* [ABOUT THIS TASK]: Please transcribe every record below exactly as it appears.

* [RECORDS TO PROCESS]:
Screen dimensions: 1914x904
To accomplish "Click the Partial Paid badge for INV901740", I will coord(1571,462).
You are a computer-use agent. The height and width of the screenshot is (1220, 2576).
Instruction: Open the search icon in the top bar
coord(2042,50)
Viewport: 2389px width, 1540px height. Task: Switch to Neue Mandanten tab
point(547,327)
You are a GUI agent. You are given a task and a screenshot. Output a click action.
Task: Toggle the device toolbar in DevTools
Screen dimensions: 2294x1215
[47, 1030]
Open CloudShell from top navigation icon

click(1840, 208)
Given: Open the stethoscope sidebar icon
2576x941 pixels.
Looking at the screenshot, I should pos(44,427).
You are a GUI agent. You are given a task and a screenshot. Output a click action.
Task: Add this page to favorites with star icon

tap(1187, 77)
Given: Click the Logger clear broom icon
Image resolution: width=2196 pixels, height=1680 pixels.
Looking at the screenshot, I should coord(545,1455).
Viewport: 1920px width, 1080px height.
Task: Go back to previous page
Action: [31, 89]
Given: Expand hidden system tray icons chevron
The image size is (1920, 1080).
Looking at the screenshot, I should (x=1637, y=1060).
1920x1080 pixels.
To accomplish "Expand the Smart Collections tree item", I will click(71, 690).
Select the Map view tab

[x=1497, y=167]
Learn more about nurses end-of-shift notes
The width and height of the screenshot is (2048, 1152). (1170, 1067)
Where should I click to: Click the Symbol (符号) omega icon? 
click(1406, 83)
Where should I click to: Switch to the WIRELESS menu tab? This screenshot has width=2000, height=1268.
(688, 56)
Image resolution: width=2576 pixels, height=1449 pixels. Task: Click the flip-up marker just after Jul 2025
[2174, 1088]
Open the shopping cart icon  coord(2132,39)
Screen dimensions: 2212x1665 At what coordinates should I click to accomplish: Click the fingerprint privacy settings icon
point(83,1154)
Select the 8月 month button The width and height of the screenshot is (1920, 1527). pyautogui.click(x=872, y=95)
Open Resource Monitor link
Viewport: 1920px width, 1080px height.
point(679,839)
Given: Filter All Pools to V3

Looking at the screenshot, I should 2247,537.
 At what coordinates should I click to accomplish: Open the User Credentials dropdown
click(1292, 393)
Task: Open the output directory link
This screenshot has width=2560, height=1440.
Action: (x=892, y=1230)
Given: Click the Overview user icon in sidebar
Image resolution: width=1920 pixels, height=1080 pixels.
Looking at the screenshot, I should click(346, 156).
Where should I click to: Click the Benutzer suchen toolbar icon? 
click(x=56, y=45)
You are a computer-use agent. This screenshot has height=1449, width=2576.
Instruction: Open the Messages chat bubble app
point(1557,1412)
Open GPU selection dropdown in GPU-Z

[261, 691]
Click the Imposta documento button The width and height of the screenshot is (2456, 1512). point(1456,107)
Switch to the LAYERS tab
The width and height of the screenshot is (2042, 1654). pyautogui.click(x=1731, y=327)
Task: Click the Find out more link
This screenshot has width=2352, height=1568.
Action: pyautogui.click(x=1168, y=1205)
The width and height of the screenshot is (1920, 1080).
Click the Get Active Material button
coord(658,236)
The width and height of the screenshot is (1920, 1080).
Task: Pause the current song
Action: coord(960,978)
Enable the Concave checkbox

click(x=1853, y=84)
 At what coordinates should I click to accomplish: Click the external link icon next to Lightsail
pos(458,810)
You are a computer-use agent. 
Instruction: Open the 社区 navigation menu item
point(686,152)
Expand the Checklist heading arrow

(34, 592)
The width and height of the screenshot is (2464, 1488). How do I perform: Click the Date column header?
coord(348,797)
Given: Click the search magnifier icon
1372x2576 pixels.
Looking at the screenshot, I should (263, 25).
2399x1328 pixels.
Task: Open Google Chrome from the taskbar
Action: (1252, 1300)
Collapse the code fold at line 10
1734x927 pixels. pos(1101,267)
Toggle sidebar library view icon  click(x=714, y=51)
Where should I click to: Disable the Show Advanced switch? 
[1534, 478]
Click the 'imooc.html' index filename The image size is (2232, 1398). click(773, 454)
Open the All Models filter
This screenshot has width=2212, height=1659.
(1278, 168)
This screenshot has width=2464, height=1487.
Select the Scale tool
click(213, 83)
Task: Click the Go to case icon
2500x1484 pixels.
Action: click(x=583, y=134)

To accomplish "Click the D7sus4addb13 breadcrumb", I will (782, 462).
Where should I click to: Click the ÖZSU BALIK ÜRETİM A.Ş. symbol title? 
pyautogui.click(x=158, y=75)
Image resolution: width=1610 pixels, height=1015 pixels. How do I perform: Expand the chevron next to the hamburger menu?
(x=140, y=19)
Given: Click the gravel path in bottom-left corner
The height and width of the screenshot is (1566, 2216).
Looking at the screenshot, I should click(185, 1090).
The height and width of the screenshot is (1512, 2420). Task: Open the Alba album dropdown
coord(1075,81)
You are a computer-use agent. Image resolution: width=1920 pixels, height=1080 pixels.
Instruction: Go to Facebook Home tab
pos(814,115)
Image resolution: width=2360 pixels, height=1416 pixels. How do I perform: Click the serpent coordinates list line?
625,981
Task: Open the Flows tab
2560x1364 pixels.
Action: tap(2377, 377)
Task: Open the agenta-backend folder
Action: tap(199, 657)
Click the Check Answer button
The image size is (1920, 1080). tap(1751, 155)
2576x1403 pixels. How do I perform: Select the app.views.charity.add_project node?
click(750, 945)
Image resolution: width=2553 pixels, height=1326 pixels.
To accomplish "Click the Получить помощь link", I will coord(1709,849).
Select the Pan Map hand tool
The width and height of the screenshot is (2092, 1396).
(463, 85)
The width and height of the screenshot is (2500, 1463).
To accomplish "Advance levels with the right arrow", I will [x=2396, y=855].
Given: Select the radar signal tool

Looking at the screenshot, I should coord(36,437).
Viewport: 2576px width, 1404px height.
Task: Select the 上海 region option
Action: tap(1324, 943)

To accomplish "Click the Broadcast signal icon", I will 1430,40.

* [ANSWER FOR THIS EXERCISE]:
Screen dimensions: 1914x904
To accomplish "Click the Partial Paid badge for INV901740", I will coord(1571,462).
You are a computer-use agent. The height and width of the screenshot is (1220, 2576).
Instruction: Open the search icon in the top bar
coord(2042,50)
Viewport: 2389px width, 1540px height. Task: Switch to Neue Mandanten tab
point(547,327)
You are a GUI agent. You are given a task and a screenshot. Output a click action.
Task: Toggle the device toolbar in DevTools
Screen dimensions: 2294x1215
[47, 1030]
Open CloudShell from top navigation icon

click(1840, 208)
Given: Open the stethoscope sidebar icon
2576x941 pixels.
Looking at the screenshot, I should pos(44,427).
You are a GUI agent. You are given a task and a screenshot. Output a click action.
Task: Add this page to favorites with star icon

tap(1187, 77)
Given: Click the Logger clear broom icon
Image resolution: width=2196 pixels, height=1680 pixels.
Looking at the screenshot, I should coord(545,1455).
Viewport: 1920px width, 1080px height.
Task: Go back to previous page
Action: [31, 89]
Given: Expand hidden system tray icons chevron
The image size is (1920, 1080).
Looking at the screenshot, I should (x=1637, y=1060).
1920x1080 pixels.
To accomplish "Expand the Smart Collections tree item", I will click(71, 690).
Select the Map view tab

[x=1497, y=167]
Learn more about nurses end-of-shift notes
The width and height of the screenshot is (2048, 1152). (1170, 1067)
Where should I click to: Click the Symbol (符号) omega icon? 
click(1406, 83)
Where should I click to: Switch to the WIRELESS menu tab? This screenshot has width=2000, height=1268.
(688, 56)
Image resolution: width=2576 pixels, height=1449 pixels. Task: Click the flip-up marker just after Jul 2025
[2174, 1088]
Open the shopping cart icon  coord(2132,39)
Screen dimensions: 2212x1665 At what coordinates should I click to accomplish: Click the fingerprint privacy settings icon
point(83,1154)
Select the 8月 month button The width and height of the screenshot is (1920, 1527). pyautogui.click(x=872, y=95)
Open Resource Monitor link
Viewport: 1920px width, 1080px height.
point(679,839)
Given: Filter All Pools to V3

Looking at the screenshot, I should 2247,537.
 At what coordinates should I click to accomplish: Open the User Credentials dropdown
click(1292, 393)
Task: Open the output directory link
This screenshot has width=2560, height=1440.
Action: (x=892, y=1230)
Given: Click the Overview user icon in sidebar
Image resolution: width=1920 pixels, height=1080 pixels.
Looking at the screenshot, I should click(346, 156).
Where should I click to: Click the Benutzer suchen toolbar icon? 
click(x=56, y=45)
You are a computer-use agent. This screenshot has height=1449, width=2576.
Instruction: Open the Messages chat bubble app
point(1557,1412)
Open GPU selection dropdown in GPU-Z

[261, 691]
Click the Imposta documento button The width and height of the screenshot is (2456, 1512). point(1456,107)
Switch to the LAYERS tab
The width and height of the screenshot is (2042, 1654). pyautogui.click(x=1731, y=327)
Task: Click the Find out more link
This screenshot has width=2352, height=1568.
Action: pyautogui.click(x=1168, y=1205)
The width and height of the screenshot is (1920, 1080).
Click the Get Active Material button
coord(658,236)
The width and height of the screenshot is (1920, 1080).
Task: Pause the current song
Action: coord(960,978)
Enable the Concave checkbox

click(x=1853, y=84)
 At what coordinates should I click to accomplish: Click the external link icon next to Lightsail
pos(458,810)
You are a computer-use agent. 
Instruction: Open the 社区 navigation menu item
point(686,152)
Expand the Checklist heading arrow

(34, 592)
The width and height of the screenshot is (2464, 1488). How do I perform: Click the Date column header?
coord(348,797)
Given: Click the search magnifier icon
1372x2576 pixels.
Looking at the screenshot, I should (263, 25).
2399x1328 pixels.
Task: Open Google Chrome from the taskbar
Action: (1252, 1300)
Collapse the code fold at line 10
1734x927 pixels. pos(1101,267)
Toggle sidebar library view icon  click(x=714, y=51)
Where should I click to: Disable the Show Advanced switch? 
[1534, 478]
Click the 'imooc.html' index filename The image size is (2232, 1398). click(773, 454)
Open the All Models filter
This screenshot has width=2212, height=1659.
(1278, 168)
This screenshot has width=2464, height=1487.
Select the Scale tool
click(213, 83)
Task: Click the Go to case icon
2500x1484 pixels.
Action: click(x=583, y=134)

To accomplish "Click the D7sus4addb13 breadcrumb", I will (782, 462).
Where should I click to: Click the ÖZSU BALIK ÜRETİM A.Ş. symbol title? 
pyautogui.click(x=158, y=75)
Image resolution: width=1610 pixels, height=1015 pixels. How do I perform: Expand the chevron next to the hamburger menu?
(x=140, y=19)
Given: Click the gravel path in bottom-left corner
The height and width of the screenshot is (1566, 2216).
Looking at the screenshot, I should click(185, 1090).
The height and width of the screenshot is (1512, 2420). Task: Open the Alba album dropdown
coord(1075,81)
You are a computer-use agent. Image resolution: width=1920 pixels, height=1080 pixels.
Instruction: Go to Facebook Home tab
pos(814,115)
Image resolution: width=2360 pixels, height=1416 pixels. How do I perform: Click the serpent coordinates list line?
625,981
Task: Open the Flows tab
2560x1364 pixels.
Action: tap(2377, 377)
Task: Open the agenta-backend folder
Action: tap(199, 657)
Click the Check Answer button
The image size is (1920, 1080). tap(1751, 155)
2576x1403 pixels. How do I perform: Select the app.views.charity.add_project node?
click(750, 945)
Image resolution: width=2553 pixels, height=1326 pixels.
To accomplish "Click the Получить помощь link", I will coord(1709,849).
Select the Pan Map hand tool
The width and height of the screenshot is (2092, 1396).
(463, 85)
The width and height of the screenshot is (2500, 1463).
To accomplish "Advance levels with the right arrow", I will [x=2396, y=855].
Given: Select the radar signal tool

Looking at the screenshot, I should coord(36,437).
Viewport: 2576px width, 1404px height.
Task: Select the 上海 region option
Action: tap(1324, 943)

To accomplish "Click the Broadcast signal icon", I will 1430,40.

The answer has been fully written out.